Já no contexto especificamente político nos deparamos com um panorama absolutamente distinto daquele vigorante na esfera econômica acima reportada.
Assim, contrastando com os aludidos avanços reais da vida econômica nacional observamos três gravíssimos erros estritamente políticos perpetrados pelo governo do presidente Michel Temer. Se não vejamos.
1. O Governo Federal não tem conseguido, nem se empenhado, em esclarecer a massa populacional sobre suas propostas de reformas encaminhadas ao Poder Legislativo.
Caberia ao presidente da República, sem rebuços, dirigir-se diretamente à população a fim de relatar de maneira clara o conteúdo de cada uma das aludidas reformas ressaltando suas eventuais mazelas a alguns e suas potenciais virtudes quando considerado o futuro de nossa vida econômica e o conjunto global da população brasileira.
Sem serem devidamente informados os populares, com razão, sentir-se-ão enganados pelo governo e profundamente golpeados em seus desejos e interesses.
2. Michel Temer, como muitos de seus execráveis antecessores, verga-se aos ditames de Partidos Políticos de todas cores e aos interesses, por via de regra escusos, de políticos cujos laços com a população e suas necessidades prementes e sempre repassadas para segundo plano inexistem; agindo dessa forma o presidente pretende ver aprovadas suas propostas encaminhadas ao Poder Legislativo. A esta altura é imperioso termos presente que muitos políticos preocupam-se com a continuidade das investigações e decisões da Operação Lava Jato e ficariam satisfeitos se tal operação fosse barrada.

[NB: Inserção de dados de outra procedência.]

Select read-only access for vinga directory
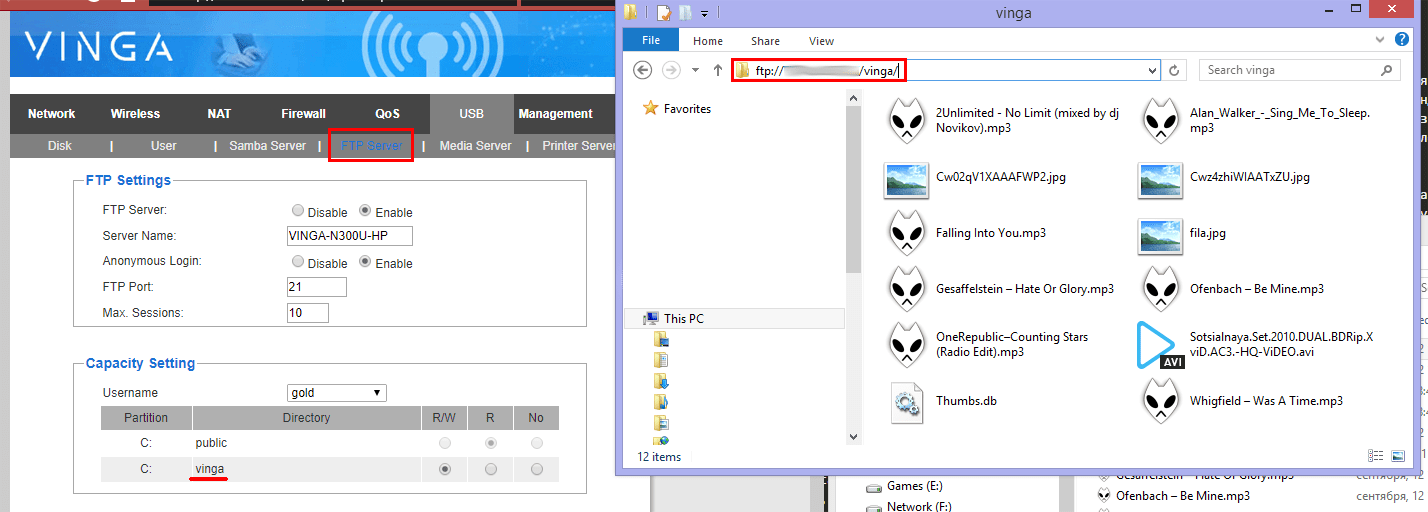This screenshot has width=1428, height=512. point(490,469)
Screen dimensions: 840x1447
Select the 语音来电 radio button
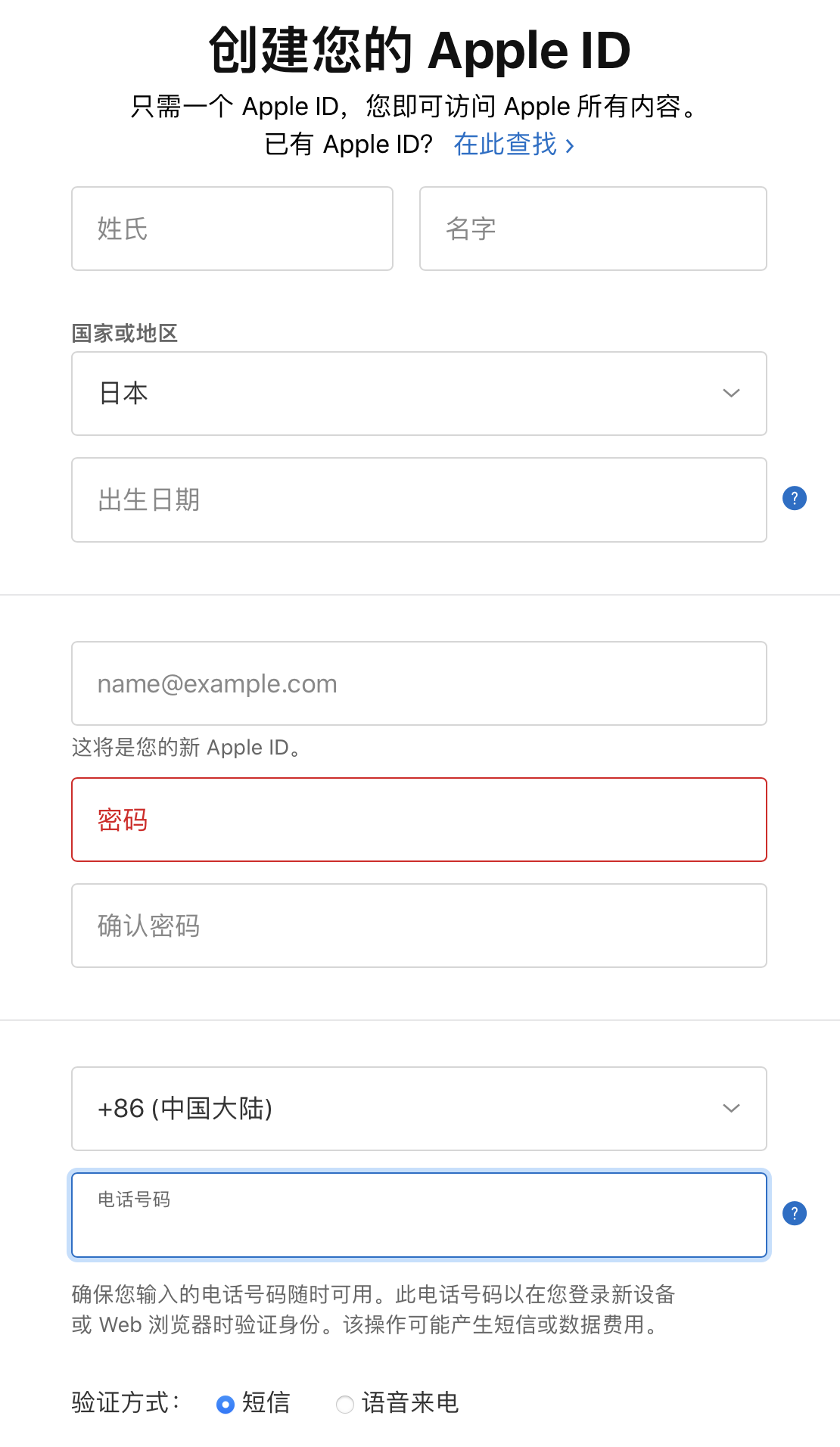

Aqui, mais uma vez, verifica-se a ausência de um apelo dirigido diretamente ao eleitorado no sentido de pressionar partidos e políticos de sorte a obrigar tais elementos de nossa vida política a aprovarem, sem a busca de recompensas, as normas legais necessárias ao pleno desenvolvimento nacional e ao atendimento das carências de nossa população.
3. Cumpre, por fim, lembrar as nomeações de ministros e demais auxiliares governamentais bem como a recente indicação de um nome para compor o Supremo Tribunal Federal (STF).
Como visto, o comportamento do presidente é orientado para escolhas as quais, em geral, deparam-se com restrições que impõem demissões ou ferem os desígnios explicitados pelo próprio presidente. Nesta área o exemplo maior está na indicação de um de seus ministros para ocupar uma cadeira do STF; como sabido, rompeu-se aqui com as próprias palavras do presidente ao caracterizar como seria sua escolha e desobedeceu-se as opiniões do indicado explicitadas em sua tese de doutoramento; constatação esta que desde logo o desqualificam para o alto cargo que deseja ocupar mesmo que para tanto seja obrigado a desprender-se de suas postulações anteriores.
Enfim, nos defrontamos com uma Presidência da República responsável pela adoção de diretrizes salutares e promissoras no plano econômico, mas totalmente desregrada e desmoralizada quanto se trata, estritamente, da vida política nacional. Essa contradição - um verdadeiro conflito entre duas posturas totalmente contrastantes -, a nosso juízo, acarretará, na medida em que demorarem a amadurecer as soluções implementadas no âmbito econômico, uma profunda repulsa e oposição popular ao atual presidente da República.
* Professor Livre-docente aposentado da Universidade de São Paulo.